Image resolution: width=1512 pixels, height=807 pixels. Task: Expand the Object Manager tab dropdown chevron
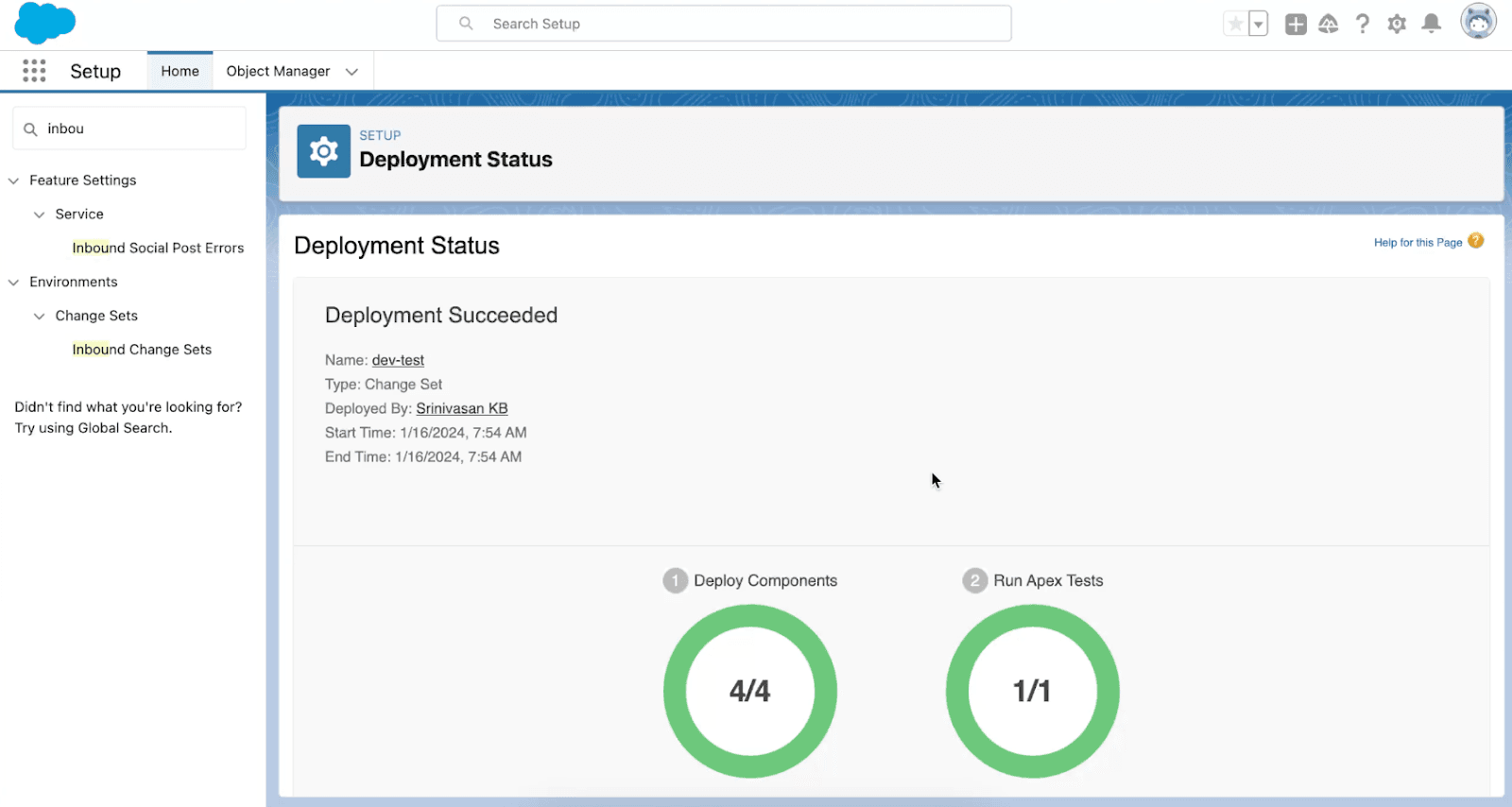click(352, 72)
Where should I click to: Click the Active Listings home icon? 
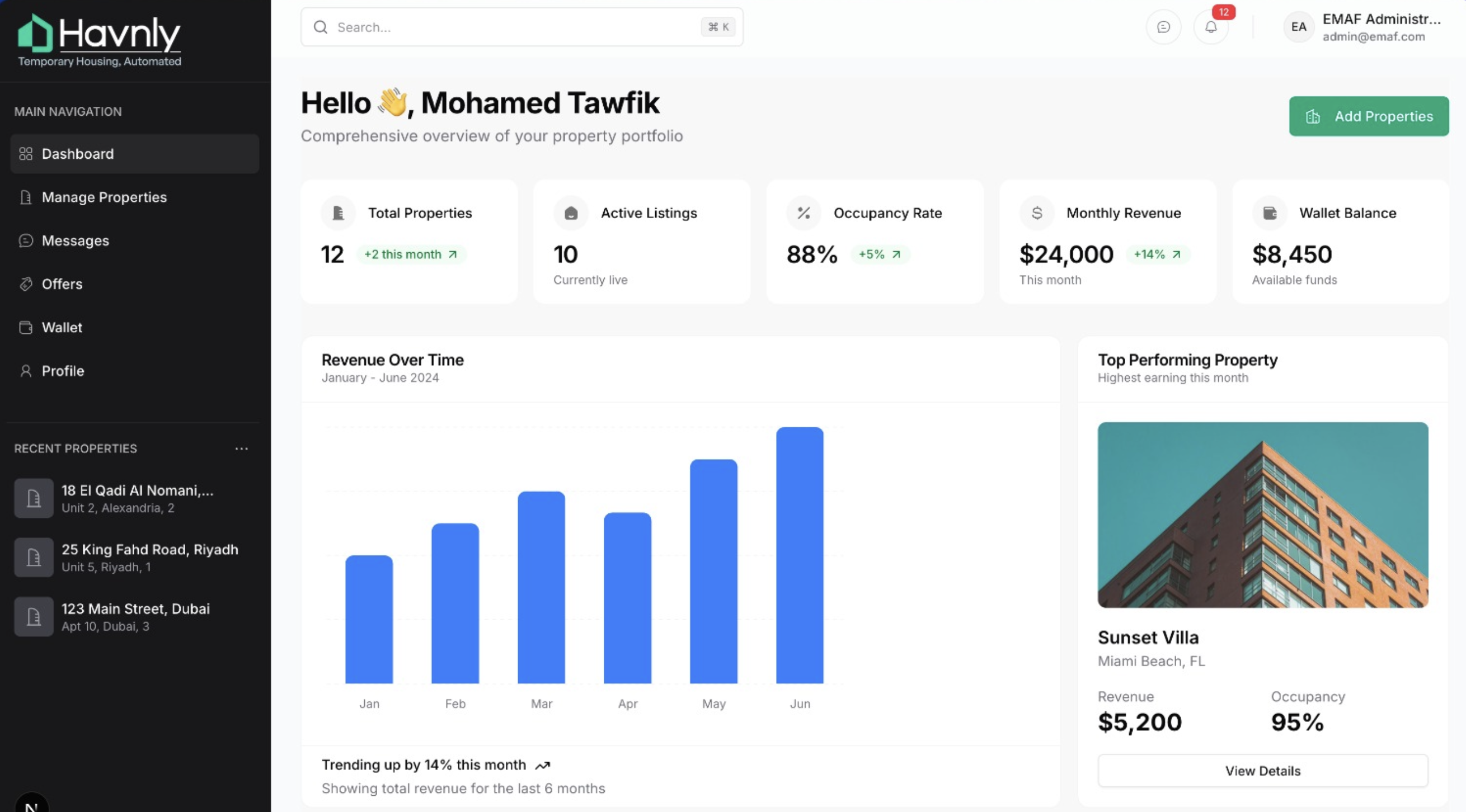[x=571, y=213]
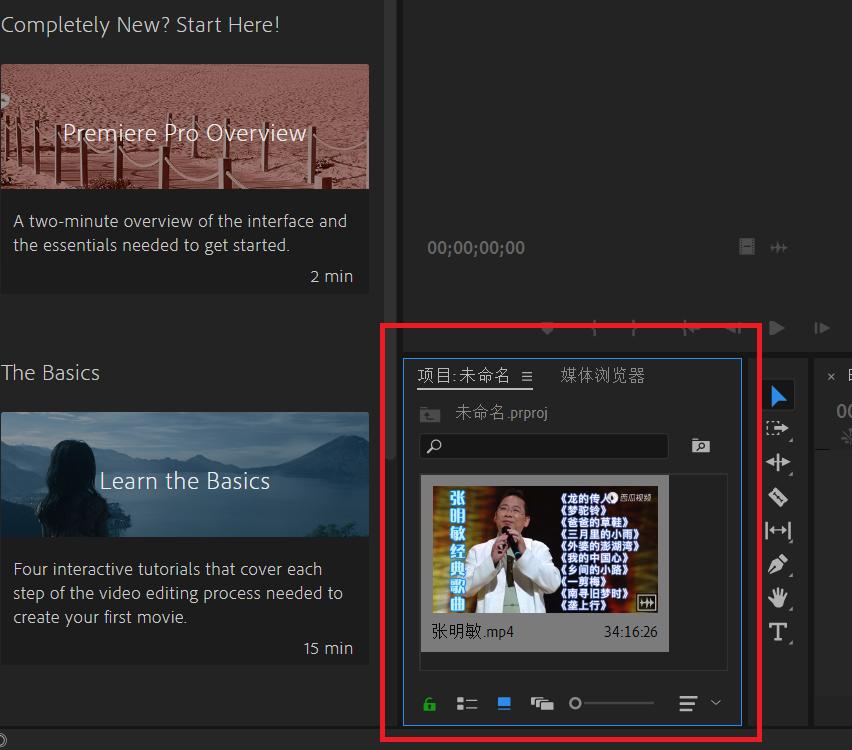Select the Selection tool arrow
This screenshot has height=750, width=852.
click(778, 397)
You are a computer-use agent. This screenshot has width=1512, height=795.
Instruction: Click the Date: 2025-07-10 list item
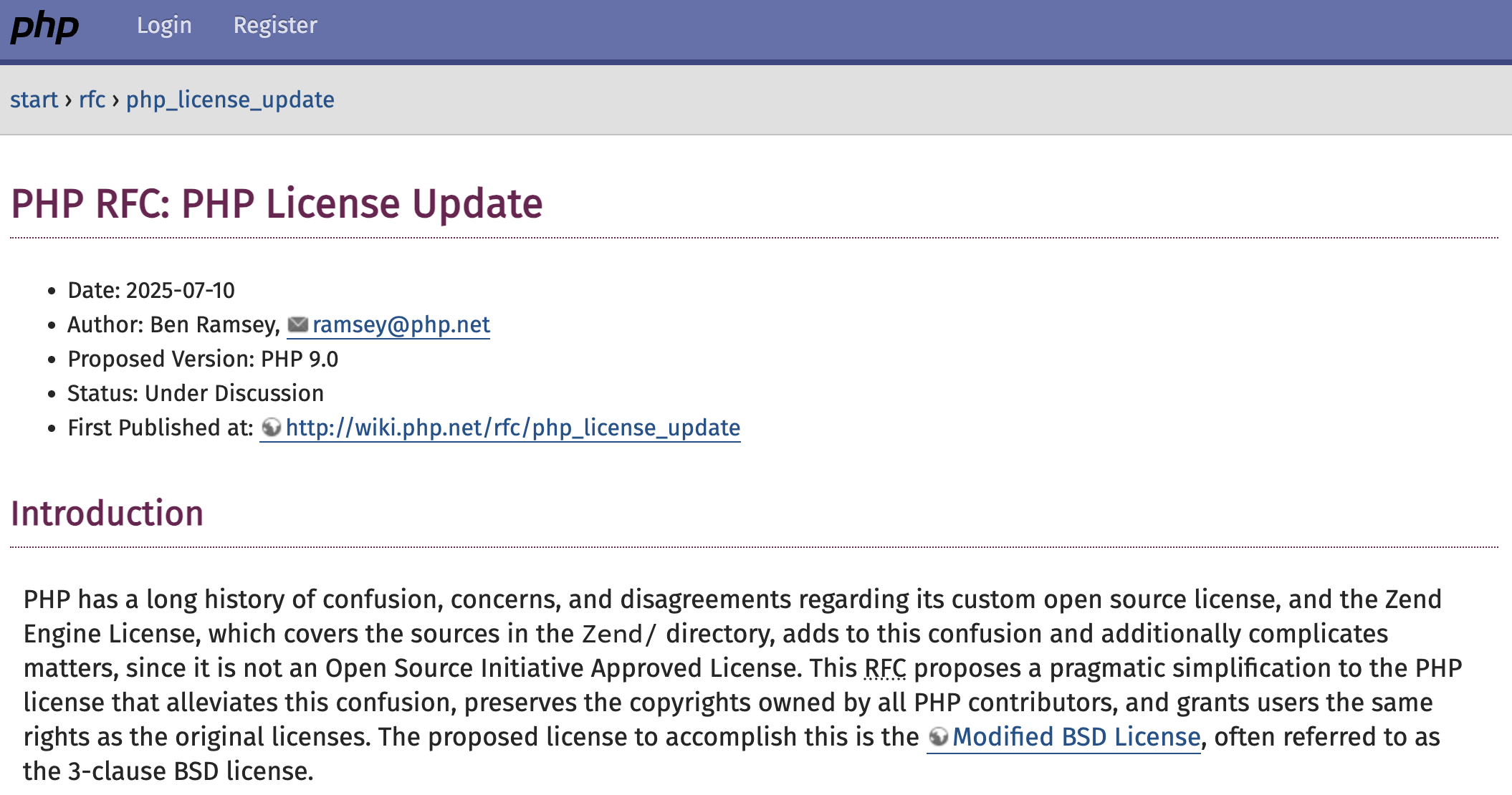click(x=151, y=291)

________________

§ What you are asked to do: Exclude the images, then output the data above word for word.

§ Answer to this task:
Image resolution: width=1512 pixels, height=807 pixels. Task: Expand the Object Manager tab dropdown chevron
click(352, 72)
Where should I click to: Click the Active Listings home icon? 
[x=571, y=213]
Select the Selection tool arrow
This screenshot has height=750, width=852.
click(778, 397)
You are a computer-use agent. This screenshot has width=1512, height=795.
Instruction: Click the Date: 2025-07-10 list item
click(x=151, y=291)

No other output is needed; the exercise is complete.